Total power spectral density measurements of systolic blood pressure and heart rate following nitrate-depleted (placebo) and nitrate-rich beetroot juice ingestion.

Variable	LO-NI			HI-NI			2-Way ANOVA
	PRE	3 h POST	6 h POST	PRE	3 h POST	6 h POST	Time	Treatment	Time × Treatment
SBP variability, VLF, mmHg2	29.1 ± 4.7	26.6 ± 7.5	28.6 ± 8.1	29.9 ± 5.5	33.0 ± 10.5	27.6 ± 5.1	0.530	0.368	0.065
SBP variability, LF, mmHg2	24.7 ± 9.4	25.5 ± 7.1	26.7 ± 8.4	28.3 ± 9.9	31.5 ± 11.3	27.3 ± 8.1	0.578	0.258	0.389
SBP variability, HF, mmHg2	24.9 ± 9.2	24.6 ± 5.9	26.4 ± 9.2	26.2 ± 8.2	28.3 ± 11.7	24.5 ± 7.9	0.820	0.740	0.270
Heart rate, beats/min	68.9 ± 4.5	71.3 ± 8.4	69.8 ± 7.8	70.0 ± 6.8	73.7 ± 7.7	71.7 ± 7.4	0.059	0.499	0.857

Data indicated as mean values ± standard deviation (SD), n = 12. LO-NI, low-nitrate beetroot juice; HI-NI, high-nitrate beetroot juice; SBP, systolic blood pressure; VLF, very low frequency; LF, low frequency; HF, high frequency; PRE, pre-ingestion (baseline); 3 h POST, 3 h post-ingestion; 6 h POST, 6 h post-ingestion.

▸ **Data excerpts**
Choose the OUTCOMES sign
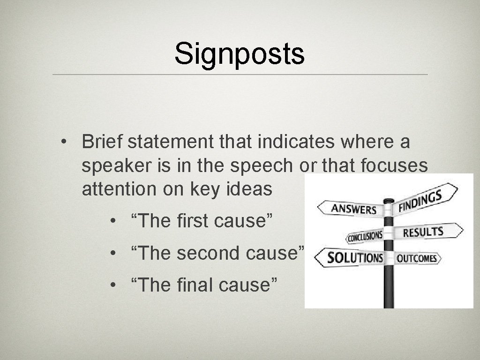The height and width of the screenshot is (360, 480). pyautogui.click(x=417, y=258)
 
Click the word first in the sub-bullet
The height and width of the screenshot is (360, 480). pyautogui.click(x=193, y=221)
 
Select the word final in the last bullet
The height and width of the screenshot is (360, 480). pyautogui.click(x=192, y=284)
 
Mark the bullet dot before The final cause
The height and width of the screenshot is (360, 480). pyautogui.click(x=113, y=285)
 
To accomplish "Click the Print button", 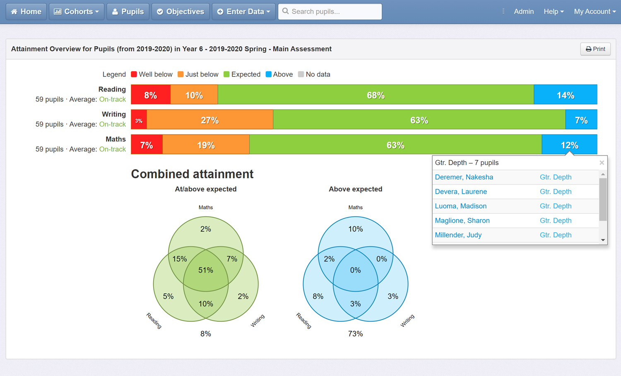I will [x=595, y=49].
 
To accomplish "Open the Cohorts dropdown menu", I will [x=77, y=12].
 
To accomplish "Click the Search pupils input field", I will [x=330, y=12].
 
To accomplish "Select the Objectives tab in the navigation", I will [x=181, y=12].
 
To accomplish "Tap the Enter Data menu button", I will [x=243, y=12].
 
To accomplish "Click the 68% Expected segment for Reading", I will [x=375, y=95].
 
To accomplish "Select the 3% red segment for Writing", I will [x=139, y=120].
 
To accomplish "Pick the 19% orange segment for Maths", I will [x=206, y=145].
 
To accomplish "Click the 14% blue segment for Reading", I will [x=565, y=95].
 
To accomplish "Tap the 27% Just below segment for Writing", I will [x=210, y=120].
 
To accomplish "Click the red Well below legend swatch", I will [x=134, y=74].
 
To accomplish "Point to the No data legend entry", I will [x=314, y=74].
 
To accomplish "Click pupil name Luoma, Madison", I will [x=460, y=206].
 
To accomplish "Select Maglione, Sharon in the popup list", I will [x=462, y=220].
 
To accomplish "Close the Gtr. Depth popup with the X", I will [x=602, y=163].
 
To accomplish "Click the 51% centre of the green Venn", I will [x=206, y=270].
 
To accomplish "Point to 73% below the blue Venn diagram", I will [x=355, y=334].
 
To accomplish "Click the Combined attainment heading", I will [x=192, y=174].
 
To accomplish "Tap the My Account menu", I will [x=595, y=12].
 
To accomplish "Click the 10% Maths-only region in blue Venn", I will [x=355, y=229].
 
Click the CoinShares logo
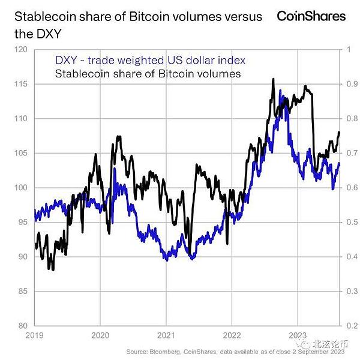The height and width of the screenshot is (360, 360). [311, 16]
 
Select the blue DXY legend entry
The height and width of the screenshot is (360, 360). [150, 61]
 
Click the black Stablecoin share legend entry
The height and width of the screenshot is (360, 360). [148, 74]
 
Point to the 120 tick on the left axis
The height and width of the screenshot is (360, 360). [23, 50]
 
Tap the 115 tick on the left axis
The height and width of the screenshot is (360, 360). [23, 85]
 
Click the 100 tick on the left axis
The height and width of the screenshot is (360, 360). [23, 188]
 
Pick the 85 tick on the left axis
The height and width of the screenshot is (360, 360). [23, 291]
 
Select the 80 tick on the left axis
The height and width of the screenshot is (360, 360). [23, 326]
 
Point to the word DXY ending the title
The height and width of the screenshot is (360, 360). [42, 35]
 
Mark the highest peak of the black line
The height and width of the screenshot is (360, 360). [274, 79]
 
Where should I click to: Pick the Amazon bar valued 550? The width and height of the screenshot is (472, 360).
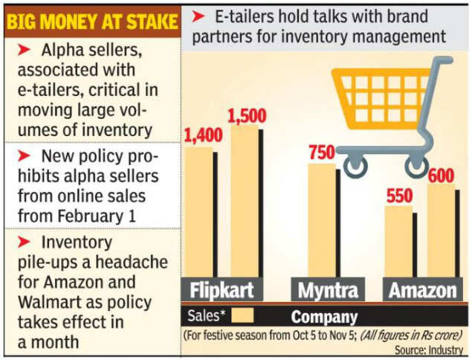point(398,242)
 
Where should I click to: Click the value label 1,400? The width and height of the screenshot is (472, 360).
point(202,135)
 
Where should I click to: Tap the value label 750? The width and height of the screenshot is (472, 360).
point(321,152)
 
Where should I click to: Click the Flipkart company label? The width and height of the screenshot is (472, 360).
point(222,290)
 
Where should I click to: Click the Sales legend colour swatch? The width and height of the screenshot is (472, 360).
point(242,315)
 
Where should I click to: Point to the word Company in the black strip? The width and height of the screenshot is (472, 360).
point(324,316)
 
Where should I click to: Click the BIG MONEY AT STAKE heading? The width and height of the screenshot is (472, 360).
point(91,22)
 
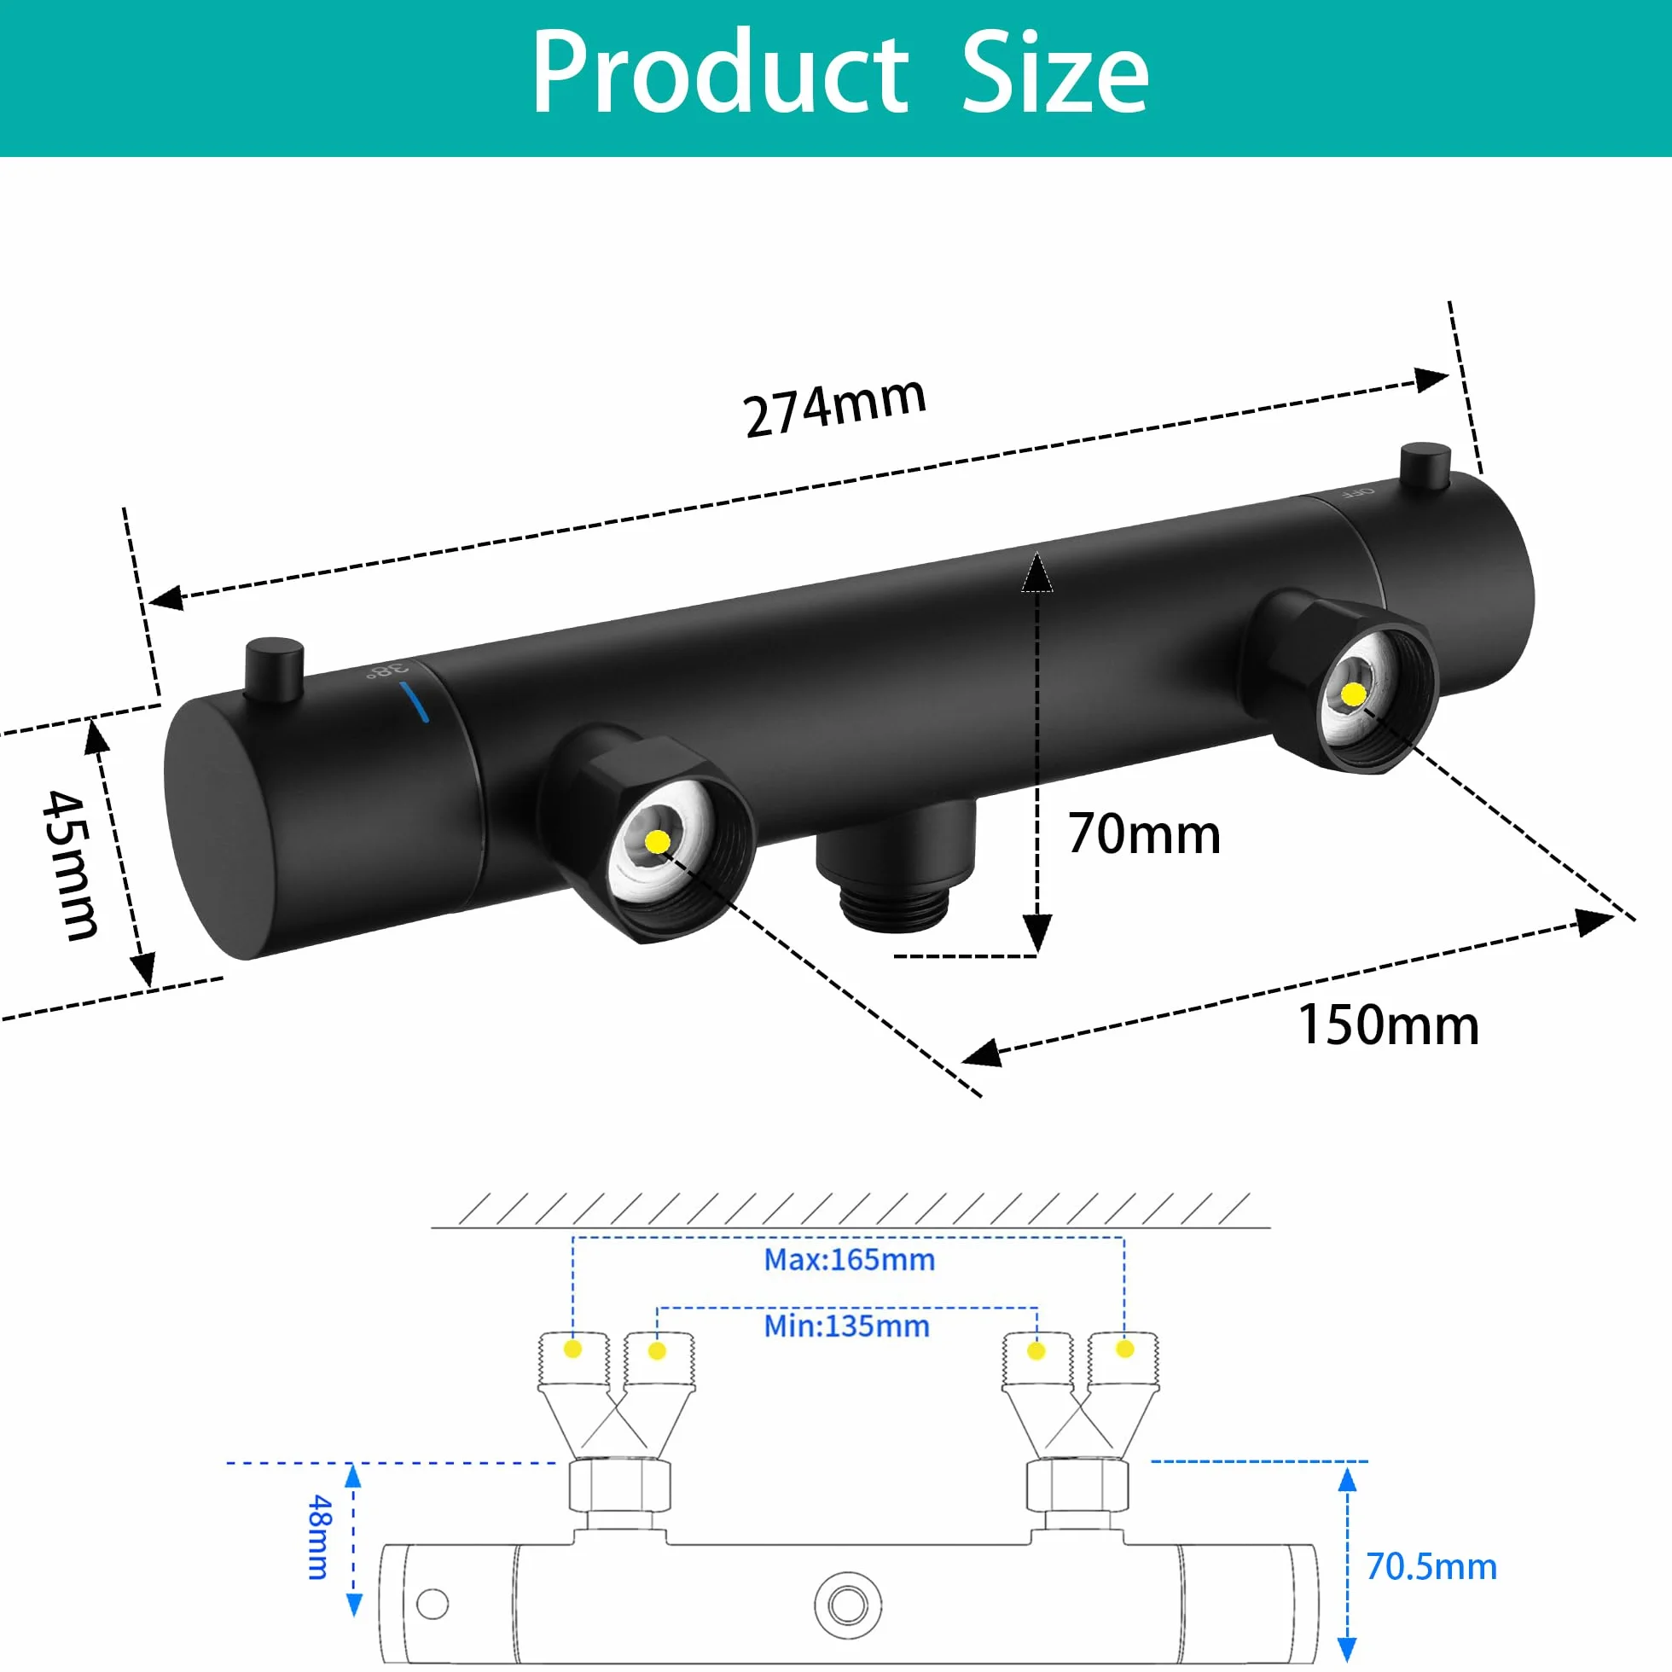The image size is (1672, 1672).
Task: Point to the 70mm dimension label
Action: point(1144,834)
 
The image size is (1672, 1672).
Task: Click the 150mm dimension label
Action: point(1389,1025)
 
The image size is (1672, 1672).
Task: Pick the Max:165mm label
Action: point(849,1260)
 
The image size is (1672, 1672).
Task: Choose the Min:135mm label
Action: point(846,1327)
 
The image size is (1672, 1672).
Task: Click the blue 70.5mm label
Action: point(1431,1567)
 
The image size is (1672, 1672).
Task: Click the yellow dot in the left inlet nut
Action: point(658,841)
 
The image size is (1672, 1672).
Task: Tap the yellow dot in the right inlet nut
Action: point(1353,694)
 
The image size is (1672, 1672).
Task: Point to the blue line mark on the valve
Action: point(415,702)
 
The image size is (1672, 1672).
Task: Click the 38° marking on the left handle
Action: point(386,671)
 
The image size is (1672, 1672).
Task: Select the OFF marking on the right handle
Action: point(1357,492)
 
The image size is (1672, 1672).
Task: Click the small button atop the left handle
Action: point(275,670)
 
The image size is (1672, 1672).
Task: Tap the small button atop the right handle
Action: point(1425,467)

▸ **Exercise**
Rewrite the passage of the beetroot juice table that opens with the words "Data indicated as" and closes with "6 h post-ingestion.", putting "beet juice" wherever "beetroot juice" appears.

▸ **Response**
Data indicated as mean values ± standard deviation (SD), n = 12. LO-NI, low-nitrate beet juice; HI-NI, high-nitrate beet juice; SBP, systolic blood pressure; VLF, very low frequency; LF, low frequency; HF, high frequency; PRE, pre-ingestion (baseline); 3 h POST, 3 h post-ingestion; 6 h POST, 6 h post-ingestion.